Marina Variety Store's Uncertain Future Stirs Waterfront Anxieties
Social media erupted when a regular found the 62-year-old Lockwood Drive institution stripped bare, sparking fears another piece of old Charleston might disappear.
Social media went into overdrive this month when word spread that Marina Variety Store, the 62-year-old waterfront institution overlooking the Ashley River, might be closing after a local stopped by to find the space stripped down and empty.
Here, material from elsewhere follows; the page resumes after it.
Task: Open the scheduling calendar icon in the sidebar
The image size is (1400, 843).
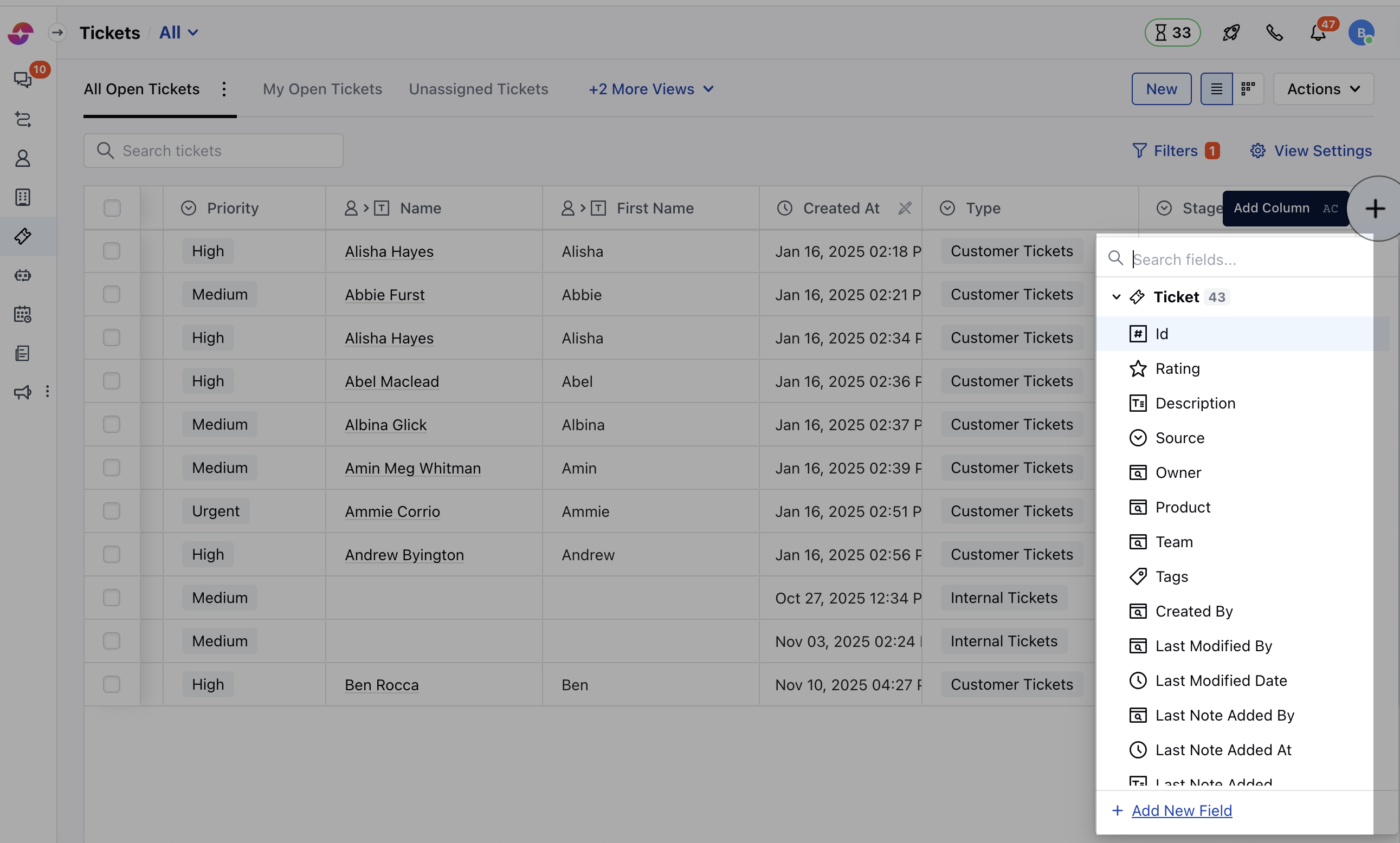Action: click(23, 314)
For generations of Charlestonians, the Marina has been a constant. The kind of place where you could grab breakfast and watch shrimp boats head out to sea. Where the view hasn’t changed even as everything around it transformed. Where the food was beside the point because the experience was the attraction.
The possibility of its closure hits differently than other restaurant shutdowns. This isn’t a trendy spot that ran its course or a newcomer that couldn’t find its footing. This is a piece of the city’s identity, the sort of establishment that makes Charleston feel like Charleston rather than every other gentrifying Southern city.
Details about the Marina’s status remained murky as speculation swirled. Owners did not immediately respond to inquiries, leaving the rumor mill to fill the void with theories ranging from temporary renovations to permanent closure to redevelopment of the valuable waterfront property.
The Marina’s uncertain fate comes during a year when Charleston has already said goodbye to notable restaurants. Fuel Cantina, the former gas station turned island-themed eatery that Guy Fieri visited in 2012, closed just weeks ago. The Rarebit, Charleston Grill, La Bonne Franquette, and Bumpa’s also shuttered in 2025.
Each closure chips away at the city’s culinary identity. While new restaurants continue opening, they tend toward polished concepts with calculated Instagram aesthetics. The scrappy, authentic, been-here-forever places grow fewer each year.
Whether Marina Variety Store joins the departed or returns in some form remains unknown. Either way, the anxiety its silence provoked reveals how much these legacy establishments mean to a city grappling with constant change.